When you think about the statues and monuments, as symbols of different ideologies, and the fact that they served as rallying points for bigotry, you would read some of the inscriptions on some and it would be in celebration of Confederate soldiers. What do these say about our values today? When you’re looking at these elements, you have to consider the fact that they do not reflect— or, in fact, fly directly in the face of — our values for equality and justice.

There have been shocked reactions that the whipping post was still standing, and also that the practice went on for so long.
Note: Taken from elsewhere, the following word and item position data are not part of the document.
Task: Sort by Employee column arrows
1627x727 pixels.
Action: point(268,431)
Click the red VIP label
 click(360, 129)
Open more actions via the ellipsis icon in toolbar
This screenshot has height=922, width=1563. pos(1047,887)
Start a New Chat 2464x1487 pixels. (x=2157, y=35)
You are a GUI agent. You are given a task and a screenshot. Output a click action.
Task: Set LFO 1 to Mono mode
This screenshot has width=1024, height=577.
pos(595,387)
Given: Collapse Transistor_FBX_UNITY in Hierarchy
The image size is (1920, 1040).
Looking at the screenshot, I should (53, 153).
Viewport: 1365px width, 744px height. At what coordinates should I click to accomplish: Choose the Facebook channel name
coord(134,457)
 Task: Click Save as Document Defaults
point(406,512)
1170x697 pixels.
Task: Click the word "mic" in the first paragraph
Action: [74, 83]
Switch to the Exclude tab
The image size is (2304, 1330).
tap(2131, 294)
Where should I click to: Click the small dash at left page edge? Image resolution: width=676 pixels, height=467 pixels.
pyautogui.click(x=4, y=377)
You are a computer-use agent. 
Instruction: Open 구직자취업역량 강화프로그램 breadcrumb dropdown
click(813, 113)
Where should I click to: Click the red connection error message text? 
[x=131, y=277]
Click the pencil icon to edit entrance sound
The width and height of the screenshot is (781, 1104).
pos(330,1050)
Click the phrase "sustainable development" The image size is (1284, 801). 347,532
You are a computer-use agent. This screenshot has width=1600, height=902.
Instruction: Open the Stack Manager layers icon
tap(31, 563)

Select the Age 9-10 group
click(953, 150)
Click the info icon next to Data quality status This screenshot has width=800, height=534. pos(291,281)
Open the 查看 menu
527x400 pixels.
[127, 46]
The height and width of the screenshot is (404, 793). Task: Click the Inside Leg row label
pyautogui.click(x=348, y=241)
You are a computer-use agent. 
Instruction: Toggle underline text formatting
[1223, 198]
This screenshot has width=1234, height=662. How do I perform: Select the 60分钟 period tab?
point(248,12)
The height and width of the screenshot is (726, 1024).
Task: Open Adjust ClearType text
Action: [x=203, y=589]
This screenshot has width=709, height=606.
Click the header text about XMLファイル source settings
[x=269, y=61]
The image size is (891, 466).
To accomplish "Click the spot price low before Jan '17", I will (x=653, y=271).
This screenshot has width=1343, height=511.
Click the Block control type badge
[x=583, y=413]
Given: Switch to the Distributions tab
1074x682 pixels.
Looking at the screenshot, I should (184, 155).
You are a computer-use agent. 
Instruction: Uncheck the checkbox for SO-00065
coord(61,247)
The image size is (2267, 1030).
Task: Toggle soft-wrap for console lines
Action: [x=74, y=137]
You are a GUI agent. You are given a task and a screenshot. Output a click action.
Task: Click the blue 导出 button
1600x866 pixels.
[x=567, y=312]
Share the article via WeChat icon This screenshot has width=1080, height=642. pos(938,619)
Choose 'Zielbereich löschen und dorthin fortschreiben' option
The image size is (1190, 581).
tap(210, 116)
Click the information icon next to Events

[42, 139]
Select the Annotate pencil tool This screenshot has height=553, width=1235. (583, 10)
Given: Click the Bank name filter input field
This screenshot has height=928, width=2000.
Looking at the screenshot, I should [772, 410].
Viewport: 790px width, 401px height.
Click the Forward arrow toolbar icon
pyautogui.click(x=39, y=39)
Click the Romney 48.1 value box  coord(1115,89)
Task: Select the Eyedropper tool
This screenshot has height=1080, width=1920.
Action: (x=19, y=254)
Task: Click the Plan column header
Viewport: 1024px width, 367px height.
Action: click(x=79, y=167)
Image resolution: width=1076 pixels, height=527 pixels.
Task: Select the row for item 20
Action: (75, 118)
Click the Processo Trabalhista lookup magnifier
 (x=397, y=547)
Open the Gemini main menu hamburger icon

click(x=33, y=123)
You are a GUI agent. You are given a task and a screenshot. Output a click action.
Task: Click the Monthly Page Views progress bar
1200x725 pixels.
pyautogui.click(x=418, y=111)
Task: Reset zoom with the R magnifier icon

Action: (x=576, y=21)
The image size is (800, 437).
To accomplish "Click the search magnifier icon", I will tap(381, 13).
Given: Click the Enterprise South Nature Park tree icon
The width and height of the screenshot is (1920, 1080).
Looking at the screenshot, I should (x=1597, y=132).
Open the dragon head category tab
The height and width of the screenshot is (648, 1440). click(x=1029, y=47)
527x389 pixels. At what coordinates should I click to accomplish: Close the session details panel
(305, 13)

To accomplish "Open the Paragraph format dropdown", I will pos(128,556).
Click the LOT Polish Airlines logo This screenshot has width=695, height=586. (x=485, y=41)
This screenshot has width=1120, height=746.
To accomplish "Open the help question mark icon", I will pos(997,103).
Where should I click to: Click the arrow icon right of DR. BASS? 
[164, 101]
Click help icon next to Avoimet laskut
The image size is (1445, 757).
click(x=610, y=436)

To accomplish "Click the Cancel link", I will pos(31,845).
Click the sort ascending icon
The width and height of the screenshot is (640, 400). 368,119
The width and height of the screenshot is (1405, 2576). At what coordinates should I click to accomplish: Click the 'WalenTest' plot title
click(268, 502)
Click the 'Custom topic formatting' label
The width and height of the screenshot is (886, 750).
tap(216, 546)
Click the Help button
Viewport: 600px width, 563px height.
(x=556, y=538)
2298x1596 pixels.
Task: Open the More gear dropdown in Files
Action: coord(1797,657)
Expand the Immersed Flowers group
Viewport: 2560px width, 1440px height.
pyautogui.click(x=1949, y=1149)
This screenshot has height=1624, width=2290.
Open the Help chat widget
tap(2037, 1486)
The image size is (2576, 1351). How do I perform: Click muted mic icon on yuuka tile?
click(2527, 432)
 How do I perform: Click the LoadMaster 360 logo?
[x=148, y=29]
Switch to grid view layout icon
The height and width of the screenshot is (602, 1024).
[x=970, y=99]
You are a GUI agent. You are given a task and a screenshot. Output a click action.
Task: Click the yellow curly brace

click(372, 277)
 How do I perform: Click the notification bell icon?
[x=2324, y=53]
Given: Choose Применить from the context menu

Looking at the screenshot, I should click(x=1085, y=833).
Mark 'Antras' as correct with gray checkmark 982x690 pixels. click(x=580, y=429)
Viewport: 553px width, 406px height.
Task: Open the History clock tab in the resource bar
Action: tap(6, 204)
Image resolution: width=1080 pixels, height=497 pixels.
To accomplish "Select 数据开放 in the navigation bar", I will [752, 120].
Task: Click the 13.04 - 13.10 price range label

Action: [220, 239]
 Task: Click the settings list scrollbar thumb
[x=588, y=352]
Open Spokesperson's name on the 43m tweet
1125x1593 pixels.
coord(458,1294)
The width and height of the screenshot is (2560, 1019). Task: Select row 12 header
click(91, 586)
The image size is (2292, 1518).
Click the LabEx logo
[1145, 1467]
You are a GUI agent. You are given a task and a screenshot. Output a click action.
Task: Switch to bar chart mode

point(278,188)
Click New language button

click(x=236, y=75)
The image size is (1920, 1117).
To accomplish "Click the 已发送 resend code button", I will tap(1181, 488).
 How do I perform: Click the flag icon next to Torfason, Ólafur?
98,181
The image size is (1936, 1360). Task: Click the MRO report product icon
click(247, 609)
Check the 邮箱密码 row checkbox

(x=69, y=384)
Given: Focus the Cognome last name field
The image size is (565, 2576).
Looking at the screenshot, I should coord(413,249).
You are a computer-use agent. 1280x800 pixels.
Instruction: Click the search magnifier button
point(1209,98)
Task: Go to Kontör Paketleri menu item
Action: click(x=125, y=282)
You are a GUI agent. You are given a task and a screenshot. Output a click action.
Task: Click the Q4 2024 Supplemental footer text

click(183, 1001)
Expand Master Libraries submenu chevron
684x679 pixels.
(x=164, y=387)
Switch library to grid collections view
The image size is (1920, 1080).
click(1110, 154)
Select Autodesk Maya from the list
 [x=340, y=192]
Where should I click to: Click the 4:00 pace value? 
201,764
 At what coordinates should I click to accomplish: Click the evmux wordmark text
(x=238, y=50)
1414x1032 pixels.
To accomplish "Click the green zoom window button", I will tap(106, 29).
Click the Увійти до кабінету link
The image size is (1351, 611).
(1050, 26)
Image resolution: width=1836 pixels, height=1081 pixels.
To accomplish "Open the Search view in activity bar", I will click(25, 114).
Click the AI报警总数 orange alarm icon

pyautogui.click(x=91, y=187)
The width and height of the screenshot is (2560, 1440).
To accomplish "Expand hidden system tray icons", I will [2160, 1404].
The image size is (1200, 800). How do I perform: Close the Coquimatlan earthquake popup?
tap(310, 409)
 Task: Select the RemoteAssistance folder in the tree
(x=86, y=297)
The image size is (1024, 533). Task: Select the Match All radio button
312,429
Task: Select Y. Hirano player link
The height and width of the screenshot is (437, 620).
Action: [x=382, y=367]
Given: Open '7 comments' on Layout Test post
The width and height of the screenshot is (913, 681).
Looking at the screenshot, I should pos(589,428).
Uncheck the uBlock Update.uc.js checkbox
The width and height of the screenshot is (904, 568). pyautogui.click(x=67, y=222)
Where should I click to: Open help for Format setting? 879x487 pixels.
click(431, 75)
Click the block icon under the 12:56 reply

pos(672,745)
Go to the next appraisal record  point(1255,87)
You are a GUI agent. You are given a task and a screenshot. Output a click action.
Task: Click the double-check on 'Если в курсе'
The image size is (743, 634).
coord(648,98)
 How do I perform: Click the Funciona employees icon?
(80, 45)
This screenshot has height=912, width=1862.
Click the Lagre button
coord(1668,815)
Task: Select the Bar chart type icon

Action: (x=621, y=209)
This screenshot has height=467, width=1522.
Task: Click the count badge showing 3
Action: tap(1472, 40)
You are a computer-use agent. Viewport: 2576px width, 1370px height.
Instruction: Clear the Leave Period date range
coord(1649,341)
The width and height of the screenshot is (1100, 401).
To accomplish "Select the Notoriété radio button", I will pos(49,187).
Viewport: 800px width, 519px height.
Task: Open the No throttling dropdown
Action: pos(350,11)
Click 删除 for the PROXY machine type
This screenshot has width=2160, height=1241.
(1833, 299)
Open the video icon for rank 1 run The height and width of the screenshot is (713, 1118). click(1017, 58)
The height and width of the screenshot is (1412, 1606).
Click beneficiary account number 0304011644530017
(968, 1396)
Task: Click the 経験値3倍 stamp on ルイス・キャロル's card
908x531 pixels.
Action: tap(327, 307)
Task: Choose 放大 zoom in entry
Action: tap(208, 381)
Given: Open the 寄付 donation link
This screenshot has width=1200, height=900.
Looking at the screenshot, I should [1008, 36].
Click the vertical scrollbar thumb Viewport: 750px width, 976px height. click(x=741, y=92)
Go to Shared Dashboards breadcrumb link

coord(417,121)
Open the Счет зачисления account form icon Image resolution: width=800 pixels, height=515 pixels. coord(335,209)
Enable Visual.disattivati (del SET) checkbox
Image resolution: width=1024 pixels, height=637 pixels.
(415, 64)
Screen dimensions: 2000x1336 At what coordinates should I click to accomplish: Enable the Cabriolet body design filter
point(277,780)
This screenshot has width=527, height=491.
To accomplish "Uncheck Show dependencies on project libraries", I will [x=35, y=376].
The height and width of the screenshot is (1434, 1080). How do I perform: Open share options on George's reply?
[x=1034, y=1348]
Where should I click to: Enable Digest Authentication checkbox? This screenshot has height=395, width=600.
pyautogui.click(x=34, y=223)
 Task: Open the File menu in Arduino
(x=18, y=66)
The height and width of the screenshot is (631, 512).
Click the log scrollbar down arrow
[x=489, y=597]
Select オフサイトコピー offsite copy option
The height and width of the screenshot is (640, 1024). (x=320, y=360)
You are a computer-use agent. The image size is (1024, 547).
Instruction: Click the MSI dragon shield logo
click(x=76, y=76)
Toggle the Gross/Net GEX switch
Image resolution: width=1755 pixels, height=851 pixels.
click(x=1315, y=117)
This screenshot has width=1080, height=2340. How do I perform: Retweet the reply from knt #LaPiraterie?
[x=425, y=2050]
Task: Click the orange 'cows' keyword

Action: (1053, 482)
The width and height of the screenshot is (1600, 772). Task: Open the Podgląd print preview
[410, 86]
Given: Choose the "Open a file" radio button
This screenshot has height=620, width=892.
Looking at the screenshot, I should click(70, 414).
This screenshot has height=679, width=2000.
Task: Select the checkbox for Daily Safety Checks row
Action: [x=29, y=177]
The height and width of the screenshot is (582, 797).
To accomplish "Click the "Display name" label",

Why do you think so few people know about this brutality that Black Delawareans experienced?

That’s actually what is driving a project that is under development through the Jane and Littleton Mitchell Center for African American Heritage, along with our partners … so that more people are aware of Delaware’s role and Delaware’s history in regards to Black political activism, Black protests and racial violence.

Part of it is also documentation. Delaware was not required to record lynchings that happened in the state. Whereas there were Southern states that did. That also contributes to, again, this question of “How are those stories being preserved?”

What are some aspects of Black history in Delaware that might not always be understood?

So, the center just had a great Juneteenth program. But I think one thing that we have to keep in mind is the delay in the [ratifying] of the Reconstruction amendments — the 13th, 14th, and 15th Amendments — which happened in 1901.

It only kind of reinforces that there was no sense of urgency.

What do you think this moment means for healing from racial trauma for Black Delawareans?

I think that’s why it’s so important to tell these stories. These moments happened. In some cases they continue to happen. People will remember these moments, or experienced these moments. I think when that happens, when you can truly have those moments of truth telling in history, that can lead to healing because it’s not ignored, it’s not swept under the rug. It’s there. And people will have to grapple with it. And through that, there can be healing.